Problems to work on
**A)** Please copy out the records word for word, from the line containing "Task: Switch to the service_branch query tab" through the line containing "This screenshot has width=203, height=205.".
**B)** Pick up the article on fishing for big pike where it stops and keep writing it.

Among the most-traveled pike anglers in the history of North America is Jack Penny, Newton, Iowa, who has been at it for more than 30 years, from Alaska to virtually every high-profile spot in Canada, and most of the big-fish waters of the U.S., as well. “Have tackle, the curiosity continues and the fire still burns, will travel for giant pike,” his motto has been.
Penny’s rule for catching big fish calls forth the reason for traveling so far and is no surprise: “The first rule for catching big pike is to fish where big ones live,” he says. “Those who search for pike that measure 45 to 50 inches or more, often travel long distances to faraway locations, most notably into Canada. Plans must be made and trips booked well in advance.
“Seasoned anglers aware of the pike’s habits plan trips during peak periods. The early season—spring in most U.S. waters, and late spring and early summer in Canadian waters—draws big fish shallow. On the best days, the action is fast and furious, in obvious embayments, and perhaps in pools below waterfalls or steep rapids in incoming rivers. Lure choices are easy, because during those special times pike bite almost anything, including the classic spoon presentations so famous to Canadian fishing. Those are the days you tell your kids about, your grandkids, or anyone else that might listen.”
But there also are bad days, even during primetime—actually, especially during early season, because of unstable weather. Penny: “You just have to prepare mentally and tactically to deal with the weather hand you’re dealt when you get there. I’ve had many trips where major fronts push through every other day for the entire week. Rain and wind—and maybe a few hours of bright sky and wind, then more rain, some snow, and wind. Finally, more bright skies and wind. It’s as ravaging on you as it is on the fish.
“I’ve also gone the other route over the years, heading to prime locations during late July and August, when the weather’s more mellow. Pike location at that time and the methods to catch them is a story for another day. I’ve done well then, but overall I like the challenge of early season best. The shallow fish are a special thrill.
“If you’re the third or fourth group into a camp, sometimes the big fish also start to get picked over in obvious locations. I believe some of the giant fish might just bite once a year. They get caught early on and released and they just are so old and cagey that they aren’t falling for another lure again soon. So, I have back-up plans that serve me in bad weather and when fish get pressured. I fish some spots that often are overlooked by other anglers. A lot of times, too, anglers don’t give the fish enough credit for being difficult. Canada during prime time should be easy, but the truth is that it often isn’t. Acknowledge that going in.
“Presentation is the final key to getting big fish to go. You don’t need lots of lures, but you need to work through the experiment to see what’s working and what isn’t. Lots of anglers just don’t take seriously the need to fine-tune, even at times when you’re already catching some fish. Honestly, one of the most amazing things of all about fishing is how at times certain types of lures can be just so terribly much better than others.”

Records supplied
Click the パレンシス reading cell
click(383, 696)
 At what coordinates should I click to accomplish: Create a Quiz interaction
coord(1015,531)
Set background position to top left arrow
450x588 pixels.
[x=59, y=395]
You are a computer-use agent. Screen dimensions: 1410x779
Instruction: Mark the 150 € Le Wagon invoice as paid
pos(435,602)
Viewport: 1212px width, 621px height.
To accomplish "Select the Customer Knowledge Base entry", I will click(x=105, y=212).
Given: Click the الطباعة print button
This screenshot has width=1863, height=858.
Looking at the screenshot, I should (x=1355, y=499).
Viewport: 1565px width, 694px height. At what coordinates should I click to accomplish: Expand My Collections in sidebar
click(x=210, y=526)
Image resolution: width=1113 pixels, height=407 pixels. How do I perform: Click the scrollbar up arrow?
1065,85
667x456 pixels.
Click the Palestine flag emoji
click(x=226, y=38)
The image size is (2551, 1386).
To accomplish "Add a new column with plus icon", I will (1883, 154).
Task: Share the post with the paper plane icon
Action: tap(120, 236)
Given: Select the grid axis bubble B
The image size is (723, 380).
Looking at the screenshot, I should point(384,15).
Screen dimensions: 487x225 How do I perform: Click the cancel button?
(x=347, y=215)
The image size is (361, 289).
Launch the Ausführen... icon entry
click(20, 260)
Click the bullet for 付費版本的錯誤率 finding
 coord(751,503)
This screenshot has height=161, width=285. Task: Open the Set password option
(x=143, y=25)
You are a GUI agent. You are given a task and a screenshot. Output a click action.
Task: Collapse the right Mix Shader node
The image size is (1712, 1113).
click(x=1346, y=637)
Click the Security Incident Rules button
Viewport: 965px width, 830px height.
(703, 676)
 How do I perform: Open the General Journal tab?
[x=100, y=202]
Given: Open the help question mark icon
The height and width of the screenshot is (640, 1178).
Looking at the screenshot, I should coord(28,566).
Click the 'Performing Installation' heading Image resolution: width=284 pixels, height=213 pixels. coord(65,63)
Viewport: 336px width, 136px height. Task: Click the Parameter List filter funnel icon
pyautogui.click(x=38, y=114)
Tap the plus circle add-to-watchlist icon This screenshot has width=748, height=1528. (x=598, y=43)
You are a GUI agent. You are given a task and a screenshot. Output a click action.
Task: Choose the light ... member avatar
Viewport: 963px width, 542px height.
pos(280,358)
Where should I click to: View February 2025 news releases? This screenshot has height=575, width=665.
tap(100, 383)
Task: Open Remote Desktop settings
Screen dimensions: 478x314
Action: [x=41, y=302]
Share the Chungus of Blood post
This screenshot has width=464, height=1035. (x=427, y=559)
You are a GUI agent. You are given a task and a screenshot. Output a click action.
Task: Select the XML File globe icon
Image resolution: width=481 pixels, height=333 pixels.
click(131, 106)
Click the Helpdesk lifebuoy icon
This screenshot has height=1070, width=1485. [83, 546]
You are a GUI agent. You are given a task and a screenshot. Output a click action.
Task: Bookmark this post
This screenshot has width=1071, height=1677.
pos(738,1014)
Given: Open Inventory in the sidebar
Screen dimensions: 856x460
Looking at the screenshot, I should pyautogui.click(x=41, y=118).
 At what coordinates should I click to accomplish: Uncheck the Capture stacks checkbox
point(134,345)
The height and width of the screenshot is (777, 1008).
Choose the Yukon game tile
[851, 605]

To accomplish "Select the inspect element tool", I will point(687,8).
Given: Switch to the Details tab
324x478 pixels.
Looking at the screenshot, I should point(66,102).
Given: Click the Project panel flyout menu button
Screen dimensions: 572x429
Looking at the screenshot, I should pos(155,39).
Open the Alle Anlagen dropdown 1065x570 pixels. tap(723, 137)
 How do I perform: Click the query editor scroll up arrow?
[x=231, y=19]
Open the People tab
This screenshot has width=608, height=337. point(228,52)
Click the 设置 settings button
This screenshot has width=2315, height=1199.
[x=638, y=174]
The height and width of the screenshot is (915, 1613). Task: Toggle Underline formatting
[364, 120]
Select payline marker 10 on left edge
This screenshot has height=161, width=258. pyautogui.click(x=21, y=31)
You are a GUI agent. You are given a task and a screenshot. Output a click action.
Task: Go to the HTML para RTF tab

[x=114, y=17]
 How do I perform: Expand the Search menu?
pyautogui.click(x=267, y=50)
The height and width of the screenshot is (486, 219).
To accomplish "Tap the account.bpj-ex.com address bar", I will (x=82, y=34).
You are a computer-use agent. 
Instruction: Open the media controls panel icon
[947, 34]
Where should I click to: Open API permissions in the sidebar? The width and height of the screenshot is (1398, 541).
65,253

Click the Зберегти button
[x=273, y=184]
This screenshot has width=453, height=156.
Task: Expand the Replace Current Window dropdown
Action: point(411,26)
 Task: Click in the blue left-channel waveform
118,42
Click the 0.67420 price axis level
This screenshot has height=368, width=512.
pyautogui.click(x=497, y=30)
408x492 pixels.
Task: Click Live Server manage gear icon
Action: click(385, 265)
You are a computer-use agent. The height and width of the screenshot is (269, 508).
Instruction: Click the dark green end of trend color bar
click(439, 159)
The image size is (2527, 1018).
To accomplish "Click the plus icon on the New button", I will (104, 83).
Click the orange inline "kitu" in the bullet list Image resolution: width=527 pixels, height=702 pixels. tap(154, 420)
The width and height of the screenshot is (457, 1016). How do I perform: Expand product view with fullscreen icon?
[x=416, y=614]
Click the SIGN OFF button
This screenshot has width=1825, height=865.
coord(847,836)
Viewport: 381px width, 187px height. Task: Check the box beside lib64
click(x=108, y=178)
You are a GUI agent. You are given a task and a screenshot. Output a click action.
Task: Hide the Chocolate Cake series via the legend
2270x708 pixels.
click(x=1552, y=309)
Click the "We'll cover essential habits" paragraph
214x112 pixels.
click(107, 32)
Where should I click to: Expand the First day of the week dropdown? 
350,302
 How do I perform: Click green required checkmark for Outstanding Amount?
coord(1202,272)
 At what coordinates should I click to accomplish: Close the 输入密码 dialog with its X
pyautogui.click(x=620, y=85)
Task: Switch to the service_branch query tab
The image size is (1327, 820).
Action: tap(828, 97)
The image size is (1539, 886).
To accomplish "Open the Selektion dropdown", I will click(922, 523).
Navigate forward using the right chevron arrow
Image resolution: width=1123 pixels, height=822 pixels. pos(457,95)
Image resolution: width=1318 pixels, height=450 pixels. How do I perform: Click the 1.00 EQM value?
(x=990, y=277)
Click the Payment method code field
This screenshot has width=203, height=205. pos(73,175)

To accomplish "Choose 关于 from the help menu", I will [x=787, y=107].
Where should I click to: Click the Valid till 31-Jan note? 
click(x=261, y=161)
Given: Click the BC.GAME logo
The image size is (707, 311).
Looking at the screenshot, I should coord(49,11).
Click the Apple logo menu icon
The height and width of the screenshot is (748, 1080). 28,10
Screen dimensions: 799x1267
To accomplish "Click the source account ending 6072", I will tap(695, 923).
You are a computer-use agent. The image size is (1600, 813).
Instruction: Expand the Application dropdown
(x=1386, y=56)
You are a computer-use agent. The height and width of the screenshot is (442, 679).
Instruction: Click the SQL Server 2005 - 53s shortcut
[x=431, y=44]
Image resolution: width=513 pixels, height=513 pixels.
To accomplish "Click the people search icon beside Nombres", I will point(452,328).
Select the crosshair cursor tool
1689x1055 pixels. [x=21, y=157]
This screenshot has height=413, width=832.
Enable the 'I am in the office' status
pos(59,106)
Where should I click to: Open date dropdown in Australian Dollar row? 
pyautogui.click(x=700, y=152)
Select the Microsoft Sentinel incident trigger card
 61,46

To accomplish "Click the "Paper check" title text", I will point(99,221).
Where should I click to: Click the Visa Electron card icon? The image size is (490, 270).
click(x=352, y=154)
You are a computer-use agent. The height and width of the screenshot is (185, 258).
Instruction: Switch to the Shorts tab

The replies
**A)**
Task: Switch to the service_branch query tab
The image size is (1327, 820).
Action: tap(828, 97)
The image size is (1539, 886).
To accomplish "Open the Selektion dropdown", I will click(922, 523).
Navigate forward using the right chevron arrow
Image resolution: width=1123 pixels, height=822 pixels. pos(457,95)
Image resolution: width=1318 pixels, height=450 pixels. How do I perform: Click the 1.00 EQM value?
(x=990, y=277)
Click the Payment method code field
This screenshot has width=203, height=205. pos(73,175)

**B)**
One location that’s often overlooked are the somewhat isolated stands of dead reeds and rushes. Penny: “The yellowed grasses are easy to spot as they grow thick and stand out against a mostly green shoreline background. They’re almost always in obvious shallow bays, sometimes in the very back but oftentimes closer to the mouth of bays, too. These small stands often don’t get closer scrutiny. Close inspection reveals a thick tangled mat of dead stuff. At first you wonder if anything—especially something big—could move in there and find something to eat. But on those days immediately after a cold front, when fish at the creek mouths quit biting and fish in the exposed portions of obvious shallow bays disappear, this is a great spot to check.”
These spots aren’t easy to fish and most anglers don’t come prepared with heavy enough tackle. Every angler should have one medium-heavy action and power rod about 7 feet long, with a reel loaded with at least 50-pound braid. Penny typically uses 65-pound braid. It’s standard muskie tackle, but not standard pike tackle for many anglers.
“Presentation presents special problems,” he says. “You fish over the top of the stuff, skipping jigs or spoons over the mat or through the tangles until you can drop them into pockets; but you’re bound to hang up and that means using tackle stout enough to pull free. Then, when you hook a fish, well, you just have to be ready to pull hard and hold on until you get the fish’s head up and drag the fish out—or sometimes you go to the fish and land it in a small open pocket. That means having a pole (usually a log pole from the woods) handy to push in shallow.”
Weedless lures are mandatory. Penny often fishes weedless spoons tipped with plastic, which, as we mentioned, are dragged across the top of the mat and allowed to sink into open pockets. Weedless softbaits are another option. The advent of weighted hooks for fishing swimbaits rigged texposed recently offers options not available before. Penny: “Pike also like weedless bunny jigs—jigs tied with rabbit-fur strips. Even a pork trailer on a single weedless hook can be effective. Overall, the best weedless presentations usually sink slowly instead of plummeting.”
A similar overlooked location is where rushes and reeds might grow tall and usually cover large, relatively shallow sections in the backs of bays. This is some of the best cover for pike after a thunderstorm, but there always are some fish in these spots during early season. In the farthest north waters, pike use these spots all year long. Here again these areas usually are a tangled, matted mess, but pike move right in and the overhead cover allows them to feel safe and comfortable.
“Some reeds won’t be quite so tangled and there you can often see pike suspended just below the surface if the water’s deeper, and laying on the bottom if the water’s shallower,” Penny says. “One common guide tactic is to pole a boat right into this stuff to move pike out along the edge where they can be caught more easily than they can in the heavy cover. It’s worth a try if you can’t get pike to respond otherwise. I try for the fish in cover before trying to move them out to get into better position to present a lure.”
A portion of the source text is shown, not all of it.